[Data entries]
---*---

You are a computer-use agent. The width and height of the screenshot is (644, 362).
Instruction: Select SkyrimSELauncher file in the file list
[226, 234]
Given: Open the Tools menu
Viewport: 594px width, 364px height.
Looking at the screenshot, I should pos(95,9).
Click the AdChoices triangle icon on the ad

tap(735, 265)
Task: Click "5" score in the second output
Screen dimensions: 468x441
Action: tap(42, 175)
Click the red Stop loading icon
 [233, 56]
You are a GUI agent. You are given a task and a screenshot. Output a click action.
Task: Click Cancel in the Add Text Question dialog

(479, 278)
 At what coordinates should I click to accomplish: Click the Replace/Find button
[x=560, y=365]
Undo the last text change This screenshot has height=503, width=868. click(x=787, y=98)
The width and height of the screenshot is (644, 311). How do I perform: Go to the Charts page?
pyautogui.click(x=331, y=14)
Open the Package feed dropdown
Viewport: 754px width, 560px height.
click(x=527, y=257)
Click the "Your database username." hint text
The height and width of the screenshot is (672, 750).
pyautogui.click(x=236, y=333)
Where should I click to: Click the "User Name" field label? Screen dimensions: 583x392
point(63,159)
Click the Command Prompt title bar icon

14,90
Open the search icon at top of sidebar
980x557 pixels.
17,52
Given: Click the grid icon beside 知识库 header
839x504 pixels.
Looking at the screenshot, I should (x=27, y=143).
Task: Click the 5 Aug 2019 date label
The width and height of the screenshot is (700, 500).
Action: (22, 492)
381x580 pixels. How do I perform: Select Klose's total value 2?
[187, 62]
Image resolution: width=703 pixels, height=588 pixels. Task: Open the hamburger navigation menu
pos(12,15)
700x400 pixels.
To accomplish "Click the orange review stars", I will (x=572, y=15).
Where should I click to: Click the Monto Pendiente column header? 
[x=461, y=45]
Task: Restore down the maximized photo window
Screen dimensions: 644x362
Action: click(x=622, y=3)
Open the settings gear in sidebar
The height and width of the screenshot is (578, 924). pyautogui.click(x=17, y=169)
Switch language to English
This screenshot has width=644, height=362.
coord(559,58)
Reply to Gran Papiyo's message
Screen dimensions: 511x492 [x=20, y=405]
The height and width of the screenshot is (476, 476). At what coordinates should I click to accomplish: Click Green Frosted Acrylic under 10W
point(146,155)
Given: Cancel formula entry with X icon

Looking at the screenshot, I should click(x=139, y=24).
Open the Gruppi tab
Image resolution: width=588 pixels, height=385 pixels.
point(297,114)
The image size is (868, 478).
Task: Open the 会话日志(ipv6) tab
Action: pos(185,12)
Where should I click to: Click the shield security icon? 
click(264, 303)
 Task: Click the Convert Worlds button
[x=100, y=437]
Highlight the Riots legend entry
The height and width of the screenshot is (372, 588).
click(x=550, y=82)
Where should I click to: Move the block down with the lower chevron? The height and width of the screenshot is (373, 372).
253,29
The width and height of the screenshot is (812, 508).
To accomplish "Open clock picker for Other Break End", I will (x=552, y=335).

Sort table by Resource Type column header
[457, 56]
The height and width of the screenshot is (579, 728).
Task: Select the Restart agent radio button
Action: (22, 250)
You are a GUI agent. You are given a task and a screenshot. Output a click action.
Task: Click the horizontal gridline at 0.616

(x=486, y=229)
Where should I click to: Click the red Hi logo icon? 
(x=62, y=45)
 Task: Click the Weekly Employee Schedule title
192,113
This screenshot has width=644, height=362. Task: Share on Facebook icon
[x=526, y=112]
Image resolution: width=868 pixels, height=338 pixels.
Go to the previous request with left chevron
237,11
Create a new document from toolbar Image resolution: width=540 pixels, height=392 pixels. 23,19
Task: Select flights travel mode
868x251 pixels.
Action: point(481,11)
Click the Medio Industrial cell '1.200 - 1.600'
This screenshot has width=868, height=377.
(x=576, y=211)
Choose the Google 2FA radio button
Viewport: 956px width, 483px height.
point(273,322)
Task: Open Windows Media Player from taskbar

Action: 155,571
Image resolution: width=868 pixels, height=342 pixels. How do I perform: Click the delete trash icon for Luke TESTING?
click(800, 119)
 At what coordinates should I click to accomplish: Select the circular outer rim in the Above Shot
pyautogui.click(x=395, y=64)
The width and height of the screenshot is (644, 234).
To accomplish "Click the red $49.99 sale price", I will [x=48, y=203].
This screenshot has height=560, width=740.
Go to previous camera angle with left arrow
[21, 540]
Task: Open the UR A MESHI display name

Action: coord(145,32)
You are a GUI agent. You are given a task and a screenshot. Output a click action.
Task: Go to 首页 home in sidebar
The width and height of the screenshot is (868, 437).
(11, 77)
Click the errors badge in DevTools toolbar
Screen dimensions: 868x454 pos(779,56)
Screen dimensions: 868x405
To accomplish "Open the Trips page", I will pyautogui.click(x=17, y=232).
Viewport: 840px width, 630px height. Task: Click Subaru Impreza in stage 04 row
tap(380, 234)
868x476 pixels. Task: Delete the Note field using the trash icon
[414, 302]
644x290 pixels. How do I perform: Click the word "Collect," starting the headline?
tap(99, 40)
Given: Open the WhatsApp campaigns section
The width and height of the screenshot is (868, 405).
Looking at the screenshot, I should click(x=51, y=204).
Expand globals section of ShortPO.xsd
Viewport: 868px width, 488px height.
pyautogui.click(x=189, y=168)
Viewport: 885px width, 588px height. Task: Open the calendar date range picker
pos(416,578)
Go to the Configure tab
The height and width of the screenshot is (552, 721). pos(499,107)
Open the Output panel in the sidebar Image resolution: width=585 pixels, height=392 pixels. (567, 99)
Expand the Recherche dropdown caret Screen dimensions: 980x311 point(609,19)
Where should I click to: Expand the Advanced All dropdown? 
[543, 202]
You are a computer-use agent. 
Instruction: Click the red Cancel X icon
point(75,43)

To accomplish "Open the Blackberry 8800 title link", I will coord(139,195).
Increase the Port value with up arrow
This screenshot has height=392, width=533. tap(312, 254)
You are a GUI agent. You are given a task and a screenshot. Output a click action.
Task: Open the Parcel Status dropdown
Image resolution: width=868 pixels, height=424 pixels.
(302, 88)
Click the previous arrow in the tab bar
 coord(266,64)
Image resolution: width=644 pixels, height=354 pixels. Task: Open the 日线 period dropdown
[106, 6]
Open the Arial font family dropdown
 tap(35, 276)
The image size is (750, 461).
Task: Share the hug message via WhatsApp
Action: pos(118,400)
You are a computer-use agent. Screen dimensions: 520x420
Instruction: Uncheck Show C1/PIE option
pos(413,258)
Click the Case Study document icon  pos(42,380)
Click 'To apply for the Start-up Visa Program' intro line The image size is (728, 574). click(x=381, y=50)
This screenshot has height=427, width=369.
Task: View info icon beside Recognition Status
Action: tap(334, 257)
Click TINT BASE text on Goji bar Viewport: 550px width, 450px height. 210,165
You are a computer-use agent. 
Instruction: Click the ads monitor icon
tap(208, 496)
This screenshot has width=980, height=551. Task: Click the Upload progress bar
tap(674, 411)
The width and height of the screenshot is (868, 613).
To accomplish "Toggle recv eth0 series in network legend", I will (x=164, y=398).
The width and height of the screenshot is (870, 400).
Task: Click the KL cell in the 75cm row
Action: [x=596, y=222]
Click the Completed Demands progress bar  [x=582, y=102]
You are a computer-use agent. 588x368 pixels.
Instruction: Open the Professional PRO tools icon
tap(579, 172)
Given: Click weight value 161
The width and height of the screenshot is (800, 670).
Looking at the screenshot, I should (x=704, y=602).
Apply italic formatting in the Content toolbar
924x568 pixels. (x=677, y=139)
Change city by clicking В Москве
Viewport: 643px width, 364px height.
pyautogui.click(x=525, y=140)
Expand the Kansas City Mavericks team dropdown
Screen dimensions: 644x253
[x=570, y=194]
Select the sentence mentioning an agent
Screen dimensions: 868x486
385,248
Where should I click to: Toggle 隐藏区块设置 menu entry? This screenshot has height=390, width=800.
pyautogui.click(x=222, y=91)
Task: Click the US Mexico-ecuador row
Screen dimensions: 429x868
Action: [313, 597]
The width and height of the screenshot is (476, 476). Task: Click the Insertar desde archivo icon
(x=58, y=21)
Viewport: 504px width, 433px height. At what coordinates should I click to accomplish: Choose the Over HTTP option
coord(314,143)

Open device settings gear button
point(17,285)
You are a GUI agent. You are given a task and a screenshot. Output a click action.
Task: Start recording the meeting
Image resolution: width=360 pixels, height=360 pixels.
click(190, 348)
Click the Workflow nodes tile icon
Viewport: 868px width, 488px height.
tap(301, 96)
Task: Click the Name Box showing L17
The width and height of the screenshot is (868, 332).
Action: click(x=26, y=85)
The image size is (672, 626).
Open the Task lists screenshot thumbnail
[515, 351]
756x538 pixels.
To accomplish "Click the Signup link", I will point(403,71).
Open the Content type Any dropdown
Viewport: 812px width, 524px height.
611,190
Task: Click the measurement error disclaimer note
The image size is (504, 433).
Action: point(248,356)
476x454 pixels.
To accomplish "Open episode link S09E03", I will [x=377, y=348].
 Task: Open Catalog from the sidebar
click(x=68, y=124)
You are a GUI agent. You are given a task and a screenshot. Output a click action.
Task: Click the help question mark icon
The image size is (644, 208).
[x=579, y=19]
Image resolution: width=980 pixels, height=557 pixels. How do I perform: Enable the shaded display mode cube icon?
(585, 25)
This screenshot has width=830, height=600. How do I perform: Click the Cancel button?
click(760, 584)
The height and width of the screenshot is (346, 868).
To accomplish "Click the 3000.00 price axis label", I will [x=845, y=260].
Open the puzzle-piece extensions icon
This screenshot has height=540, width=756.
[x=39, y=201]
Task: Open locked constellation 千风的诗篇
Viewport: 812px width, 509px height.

---*---

Your task is to restate, word for word, each line from the one that includes "Task: Open Catalog from the sidebar" to the end of the records, with both ends included and nothing else.

 Task: Open Catalog from the sidebar
click(x=68, y=124)
You are a GUI agent. You are given a task and a screenshot. Output a click action.
Task: Click the help question mark icon
The image size is (644, 208).
[x=579, y=19]
Image resolution: width=980 pixels, height=557 pixels. How do I perform: Enable the shaded display mode cube icon?
(585, 25)
This screenshot has width=830, height=600. How do I perform: Click the Cancel button?
click(760, 584)
The height and width of the screenshot is (346, 868).
To accomplish "Click the 3000.00 price axis label", I will [x=845, y=260].
Open the puzzle-piece extensions icon
This screenshot has height=540, width=756.
[x=39, y=201]
Task: Open locked constellation 千风的诗篇
Viewport: 812px width, 509px height.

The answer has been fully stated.